I didn't know many Christians back in the 80's, so I just went day to day. While talking about my former husband with my hairdresser, I turned to Neva and said, "Neva, all I can do for him is just pray." She said, "Pray?
Are you a Christian?" and I said, "Well yeah. I am." She said, "Where do you go to church?" I said, "I don't go to church." She said, "I'm backslidden.
Why don't we go to church?" So Neva, her boyfriend Larry, and I, started going to churches. We ended up at Neva's former church, and the pastor, Chuck Strong, was a lovely young pastor. There were times when I didn't go with Neva or Larry, and I would sit in the back row. I would go into church, sit in the back row and just cry for a while. The Lord did a great healing work in me, and I was baptized in water at that church.
People were walking around while they were praying.  I was from a Catholic background where you didn't pray out loud other than to repeat the same prayer over and over.
One of the churches that I also visited was a spirit-filled Episcopal church. I went to their prayer meeting, but I couldn't figure out what was going on. People were walking around while they were praying. I was from a Catholic background where you didn't pray out loud other than to repeat the same prayer over and over. So the prayer meeting was foreign to me, but an older lady gave me a tract about the baptism of the Holy Spirit. I went home and read it. I thought, "Okay, maybe this is what I need," so I called Elaine in Boston and asked her about this baptism. I asked, "Is this for everybody?" and she said, "Yeah." She would pray in tongues on the phone and tell me to say whatever comes. She would be praying in tongues, but I would be on the line silent because I didn't know what to do. Still, I was so hungry for God, and He knew that. He was so gracious that during one of my lunch times when I was in my car, I was singing to the Lord and all of a sudden I started singing in a different language. Then I thought, "Oh this is what that means," and I started learning more about prayer and praying in tongues.
Those early years as a born again Christian I was in the church a lot because I didn't know a lot of Scripture and I wanted to learn. One church member offered a new believer's class, so I went to that. There were only three of us, but he was so faithful because he saw the hunger in each of us.
During my younger years as a Catholic, we weren't encouraged to study the Bible. Our religious instruction was based on catechisms, not the Bible, so we didn't study God's Word. At home we had a big family Bible, but we didn't study it as a family either. Though, we went to church as a family and said our evening prayers together when we were young. We heard the gospel to a certain extent during the mass, because you would always hear portions of the gospel, but I don't recall there being a big emphasis or push for individual or group study. We also recited the "Apostles Creed" during the mass, which is a confession of belief in the Trinity and basic doctrines.
Now, I think the Catholic Church has promoted more Bible study, but when I was growing up it wasn't so.

####################

### Exercises to complete:
1. Answer these questions from the faith account above.
(a) Who was the pastor at Neva's former church?
(b) What did an older lady at the Episcopal prayer meeting hand to the writer?
(c) On what was religious instruction based during the writer's younger years as a Catholic?
2. Recast the paragraph of the faith account beginning "During my younger years as a Catholic" as a bulleted list that keeps its main facts.
3. Write the paragraph that comes next in the faith account, picking up after its final sentence.

####################

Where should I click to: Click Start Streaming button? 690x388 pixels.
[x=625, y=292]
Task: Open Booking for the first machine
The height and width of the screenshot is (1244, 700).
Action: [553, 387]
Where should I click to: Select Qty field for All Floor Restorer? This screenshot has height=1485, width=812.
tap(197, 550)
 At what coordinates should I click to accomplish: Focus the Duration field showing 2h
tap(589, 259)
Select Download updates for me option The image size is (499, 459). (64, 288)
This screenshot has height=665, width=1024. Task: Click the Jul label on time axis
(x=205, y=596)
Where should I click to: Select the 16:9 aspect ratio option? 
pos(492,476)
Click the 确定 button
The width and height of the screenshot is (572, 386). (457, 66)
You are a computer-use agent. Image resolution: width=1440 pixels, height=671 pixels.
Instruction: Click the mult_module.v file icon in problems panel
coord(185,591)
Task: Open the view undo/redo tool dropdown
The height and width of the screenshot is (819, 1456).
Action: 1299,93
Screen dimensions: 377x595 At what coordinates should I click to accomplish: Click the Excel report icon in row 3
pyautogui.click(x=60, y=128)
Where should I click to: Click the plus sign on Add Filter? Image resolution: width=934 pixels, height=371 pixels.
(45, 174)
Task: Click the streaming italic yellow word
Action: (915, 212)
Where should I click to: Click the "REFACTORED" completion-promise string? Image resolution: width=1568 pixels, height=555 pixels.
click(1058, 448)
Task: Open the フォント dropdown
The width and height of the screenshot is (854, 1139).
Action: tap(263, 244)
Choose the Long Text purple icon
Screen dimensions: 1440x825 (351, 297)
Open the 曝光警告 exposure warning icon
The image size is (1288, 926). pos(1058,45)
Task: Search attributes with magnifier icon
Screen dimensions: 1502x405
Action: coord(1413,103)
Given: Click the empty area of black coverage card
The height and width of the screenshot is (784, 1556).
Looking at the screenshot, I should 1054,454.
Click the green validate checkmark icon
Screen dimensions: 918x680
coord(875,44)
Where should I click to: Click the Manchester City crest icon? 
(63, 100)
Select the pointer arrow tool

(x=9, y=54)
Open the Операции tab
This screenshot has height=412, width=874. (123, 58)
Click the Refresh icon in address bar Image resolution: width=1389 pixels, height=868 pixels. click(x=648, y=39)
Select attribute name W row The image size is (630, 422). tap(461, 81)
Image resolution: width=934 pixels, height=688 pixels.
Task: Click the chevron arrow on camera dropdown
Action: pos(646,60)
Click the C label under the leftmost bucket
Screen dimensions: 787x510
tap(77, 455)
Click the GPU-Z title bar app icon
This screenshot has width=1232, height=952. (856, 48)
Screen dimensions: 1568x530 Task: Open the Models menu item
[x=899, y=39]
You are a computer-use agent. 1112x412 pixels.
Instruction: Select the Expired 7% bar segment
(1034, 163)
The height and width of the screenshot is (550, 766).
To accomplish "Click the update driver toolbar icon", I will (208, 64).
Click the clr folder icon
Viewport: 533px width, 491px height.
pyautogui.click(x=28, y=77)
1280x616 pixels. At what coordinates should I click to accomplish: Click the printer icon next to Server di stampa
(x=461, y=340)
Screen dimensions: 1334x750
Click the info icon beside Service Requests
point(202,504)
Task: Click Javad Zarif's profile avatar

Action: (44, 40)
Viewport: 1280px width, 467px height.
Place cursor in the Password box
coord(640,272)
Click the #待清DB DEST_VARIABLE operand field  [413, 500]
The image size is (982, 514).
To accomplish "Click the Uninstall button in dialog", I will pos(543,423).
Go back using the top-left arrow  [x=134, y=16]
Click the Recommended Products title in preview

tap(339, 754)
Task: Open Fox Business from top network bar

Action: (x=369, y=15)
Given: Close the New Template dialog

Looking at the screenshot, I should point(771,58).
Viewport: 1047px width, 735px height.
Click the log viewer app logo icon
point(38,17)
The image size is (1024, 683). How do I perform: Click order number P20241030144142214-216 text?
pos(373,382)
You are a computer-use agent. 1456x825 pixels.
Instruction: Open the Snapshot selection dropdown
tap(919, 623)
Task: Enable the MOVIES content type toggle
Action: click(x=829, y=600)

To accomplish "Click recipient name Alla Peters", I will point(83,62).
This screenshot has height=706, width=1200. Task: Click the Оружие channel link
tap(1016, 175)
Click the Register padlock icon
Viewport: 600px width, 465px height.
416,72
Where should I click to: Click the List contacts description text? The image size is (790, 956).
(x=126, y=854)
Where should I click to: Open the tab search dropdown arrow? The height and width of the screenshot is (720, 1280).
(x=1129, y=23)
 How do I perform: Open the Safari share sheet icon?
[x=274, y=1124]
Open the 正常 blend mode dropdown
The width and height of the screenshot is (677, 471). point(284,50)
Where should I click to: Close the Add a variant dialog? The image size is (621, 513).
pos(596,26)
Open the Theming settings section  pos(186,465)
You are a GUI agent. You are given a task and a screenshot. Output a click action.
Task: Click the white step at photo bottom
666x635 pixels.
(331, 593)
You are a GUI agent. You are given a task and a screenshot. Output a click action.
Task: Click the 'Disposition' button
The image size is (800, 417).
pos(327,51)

####################

### Answers for each item:
1.
(a) Chuck Strong.
(b) A tract about the baptism of the Holy Spirit.
(c) Catechisms, not the Bible.

2.
- As a Catholic in my younger years, I was not encouraged to study the Bible.
- Our religious instruction came from catechisms rather than the Bible.
- We had a big family Bible at home but did not study it as a family.
- We did go to church as a family and said evening prayers together when we were young.
- Portions of the gospel were heard during mass, but I don't recall much emphasis on individual or group study.
- During mass we recited the Apostles Creed, a confession of belief in the Trinity and basic doctrines.

3.
Some people, when they get truly born again, feel to stay in the Catholic Church to try and share truth with other Catholics. I feel a new burden for Catholics. Recently, while visiting Napier, I met a person in the town square preaching the gospel. I went up to him and said, "Thank you for doing this," and we started talking. He said that he had gone to another country and was challenged because he saw somebody preaching. He was preaching every Friday in the town square, and he told me that the Lord had called him to stay in the Catholic Church. So some people are called to stay. I don't want to offend them, yet I want to see people get out of the deception of Catholicism and embrace what is true. It is the bondage to unbiblical traditions which really grieves me, like the repetition of prayers that are meaningless because they are not Biblically based. Praying to saints and to Mary is not Biblical doctrine. The Bible tells us to pray to our Father in the mighty name of Jesus Christ our Lord. Catholics have built shrines to Mary. I read one account about how a church in South America had actually put Mary on the cross. There is a lot of this idol worship and I don't think that Catholics even know that it is idol worship as they erect these statues.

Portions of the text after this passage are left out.